Please repeat the records, word for word and without gaps.

Top of Data provided

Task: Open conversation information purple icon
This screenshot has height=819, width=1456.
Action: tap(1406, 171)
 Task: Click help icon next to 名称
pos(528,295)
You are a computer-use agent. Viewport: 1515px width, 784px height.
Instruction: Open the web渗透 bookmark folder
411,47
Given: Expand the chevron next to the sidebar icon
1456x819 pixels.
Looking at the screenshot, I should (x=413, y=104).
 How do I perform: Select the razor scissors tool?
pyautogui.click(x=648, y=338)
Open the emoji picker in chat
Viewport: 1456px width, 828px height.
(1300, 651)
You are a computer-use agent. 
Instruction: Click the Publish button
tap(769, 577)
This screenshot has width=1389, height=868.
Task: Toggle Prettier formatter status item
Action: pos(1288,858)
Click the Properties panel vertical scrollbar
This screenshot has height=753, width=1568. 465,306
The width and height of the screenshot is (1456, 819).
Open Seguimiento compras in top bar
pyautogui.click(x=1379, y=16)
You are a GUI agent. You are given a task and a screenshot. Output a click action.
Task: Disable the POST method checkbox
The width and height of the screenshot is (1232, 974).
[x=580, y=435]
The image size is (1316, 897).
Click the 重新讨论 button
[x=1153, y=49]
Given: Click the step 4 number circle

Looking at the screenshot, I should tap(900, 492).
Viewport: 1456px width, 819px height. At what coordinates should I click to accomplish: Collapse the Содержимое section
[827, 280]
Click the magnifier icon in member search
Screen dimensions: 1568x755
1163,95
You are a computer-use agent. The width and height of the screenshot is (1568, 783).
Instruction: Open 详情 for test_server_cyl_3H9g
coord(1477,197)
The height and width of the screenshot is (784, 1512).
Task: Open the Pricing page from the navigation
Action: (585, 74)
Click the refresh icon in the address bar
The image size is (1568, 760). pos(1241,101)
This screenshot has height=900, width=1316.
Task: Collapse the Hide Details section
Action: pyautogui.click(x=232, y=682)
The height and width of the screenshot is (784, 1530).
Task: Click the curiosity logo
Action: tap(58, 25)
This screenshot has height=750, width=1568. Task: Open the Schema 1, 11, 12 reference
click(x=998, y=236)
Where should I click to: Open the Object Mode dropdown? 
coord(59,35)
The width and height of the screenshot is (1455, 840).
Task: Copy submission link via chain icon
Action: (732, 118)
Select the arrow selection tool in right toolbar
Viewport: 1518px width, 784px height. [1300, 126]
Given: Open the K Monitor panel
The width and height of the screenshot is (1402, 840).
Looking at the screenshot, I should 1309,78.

Bottom of Data provided

Solution to this problem =>
Task: Open conversation information purple icon
This screenshot has height=819, width=1456.
Action: tap(1406, 171)
 Task: Click help icon next to 名称
pos(528,295)
You are a computer-use agent. Viewport: 1515px width, 784px height.
Instruction: Open the web渗透 bookmark folder
411,47
Given: Expand the chevron next to the sidebar icon
1456x819 pixels.
Looking at the screenshot, I should (x=413, y=104).
 How do I perform: Select the razor scissors tool?
pyautogui.click(x=648, y=338)
Open the emoji picker in chat
Viewport: 1456px width, 828px height.
(1300, 651)
You are a computer-use agent. 
Instruction: Click the Publish button
tap(769, 577)
This screenshot has width=1389, height=868.
Task: Toggle Prettier formatter status item
Action: pos(1288,858)
Click the Properties panel vertical scrollbar
This screenshot has height=753, width=1568. 465,306
The width and height of the screenshot is (1456, 819).
Open Seguimiento compras in top bar
pyautogui.click(x=1379, y=16)
You are a GUI agent. You are given a task and a screenshot. Output a click action.
Task: Disable the POST method checkbox
The width and height of the screenshot is (1232, 974).
[x=580, y=435]
The image size is (1316, 897).
Click the 重新讨论 button
[x=1153, y=49]
Given: Click the step 4 number circle

Looking at the screenshot, I should tap(900, 492).
Viewport: 1456px width, 819px height. At what coordinates should I click to accomplish: Collapse the Содержимое section
[827, 280]
Click the magnifier icon in member search
Screen dimensions: 1568x755
1163,95
You are a computer-use agent. The width and height of the screenshot is (1568, 783).
Instruction: Open 详情 for test_server_cyl_3H9g
coord(1477,197)
The height and width of the screenshot is (784, 1512).
Task: Open the Pricing page from the navigation
Action: (585, 74)
Click the refresh icon in the address bar
The image size is (1568, 760). pos(1241,101)
This screenshot has height=900, width=1316.
Task: Collapse the Hide Details section
Action: pyautogui.click(x=232, y=682)
The height and width of the screenshot is (784, 1530).
Task: Click the curiosity logo
Action: tap(58, 25)
This screenshot has height=750, width=1568. Task: Open the Schema 1, 11, 12 reference
click(x=998, y=236)
Where should I click to: Open the Object Mode dropdown? 
coord(59,35)
The width and height of the screenshot is (1455, 840).
Task: Copy submission link via chain icon
Action: (732, 118)
Select the arrow selection tool in right toolbar
Viewport: 1518px width, 784px height. [1300, 126]
Given: Open the K Monitor panel
The width and height of the screenshot is (1402, 840).
Looking at the screenshot, I should 1309,78.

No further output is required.